> [Tarea a realizar] Según el fragmento sobre los perros guardianes, ¿por qué quienes roban con perros agresivos forman parte de lo mismo que quienes usan perros para proteger una propiedad? Explícalo en una a tres oraciones.

> [Fragmento del documento]
# # #
Encarando el problema desde otro frente, podemos pensar en quiénes son las personas que requieren de estos perros guardianes. Primero, como ya lo hemos dicho, está el que quiere proteger los bienes de una propiedad, para asustar a todos los posibles ladrones: esos son los más clásicos. Luego, como toda función existe en su revés, están los que roban con perros agresivos, que son muy pocos y que funcionan como parte del circuito que avanza en escalada, en este caso, el de la mejora de los genes de los perros para que sean mejores defensores (una escalada similar al de las empresas antivirus y los que se ganan la vida confeccionando virus: los antivirus son el perro guardián –legal– y los virus son el perro que se usa para robar –ilegal–; son muy diferentes, pero son parte de lo mismo, del mismo circuito de cambio –de escalada, en este caso–. Y después está el más triste de los usos que se le da al perro guardián: el que le da el hombre inseguro que quiere sentirse mejor, el que tranquiliza su sentimiento de inferioridad teniendo un perro fuerte en su casa, viendo a esa fiera dominada todas las mañanas, burlándose del monstruo, exigiéndole respeto a cada momento. “Esa fiera me reverencia a mí y a nadie más, agacha su cabeza cada vez que paso, soy su dios, su representación del todo”. Pero ese dios del perro guardián sólo debe pagar por su fiel mascota, por sus vacunas, su alimento y sus cadenas. Nada más. La religión se organiza sola. Por otro lado, muchas de estas personas inseguras, las más pasivas quizá, pueden ser vistas despreciando a los gatos, que son animales más indomables, que no endiosan a nadie y que no necesitan andar ladrando para morder.
# # #
> [Registros de datos]
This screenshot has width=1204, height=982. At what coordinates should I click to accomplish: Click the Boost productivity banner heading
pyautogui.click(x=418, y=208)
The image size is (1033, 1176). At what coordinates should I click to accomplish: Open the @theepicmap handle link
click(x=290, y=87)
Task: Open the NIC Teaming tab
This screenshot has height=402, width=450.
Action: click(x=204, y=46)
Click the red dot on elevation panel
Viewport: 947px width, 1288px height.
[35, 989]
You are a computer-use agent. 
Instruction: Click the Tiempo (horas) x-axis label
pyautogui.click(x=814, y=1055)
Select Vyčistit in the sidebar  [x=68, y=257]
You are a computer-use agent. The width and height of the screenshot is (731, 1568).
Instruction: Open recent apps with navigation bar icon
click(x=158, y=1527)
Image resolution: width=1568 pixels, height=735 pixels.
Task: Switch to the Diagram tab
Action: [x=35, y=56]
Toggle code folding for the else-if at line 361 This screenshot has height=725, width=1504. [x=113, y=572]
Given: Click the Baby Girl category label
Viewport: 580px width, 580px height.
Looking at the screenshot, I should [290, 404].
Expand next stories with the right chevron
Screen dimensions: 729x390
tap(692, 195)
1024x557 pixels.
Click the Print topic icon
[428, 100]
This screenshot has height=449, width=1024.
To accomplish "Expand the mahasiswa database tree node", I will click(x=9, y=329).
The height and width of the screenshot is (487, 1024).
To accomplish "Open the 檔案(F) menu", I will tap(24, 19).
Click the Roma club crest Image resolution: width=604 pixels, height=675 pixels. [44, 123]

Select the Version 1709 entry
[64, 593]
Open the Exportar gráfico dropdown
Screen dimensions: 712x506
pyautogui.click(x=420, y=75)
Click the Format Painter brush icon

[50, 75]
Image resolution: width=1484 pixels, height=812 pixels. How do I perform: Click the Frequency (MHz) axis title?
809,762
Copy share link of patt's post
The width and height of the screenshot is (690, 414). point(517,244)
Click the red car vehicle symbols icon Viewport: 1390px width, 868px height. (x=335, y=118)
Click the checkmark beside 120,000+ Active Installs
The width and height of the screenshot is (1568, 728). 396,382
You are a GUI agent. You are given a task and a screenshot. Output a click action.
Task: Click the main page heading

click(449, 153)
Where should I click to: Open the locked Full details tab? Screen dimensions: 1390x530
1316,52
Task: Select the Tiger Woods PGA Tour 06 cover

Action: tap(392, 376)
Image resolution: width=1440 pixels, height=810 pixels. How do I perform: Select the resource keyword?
# # #
> [Respuesta] Porque funcionan como parte de un circuito que avanza en escalada: la mejora de los genes de los perros para que sean mejores defensores. Como ocurre con los antivirus y los virus, uno es legal y el otro ilegal, pero ambos pertenecen al mismo circuito de cambio.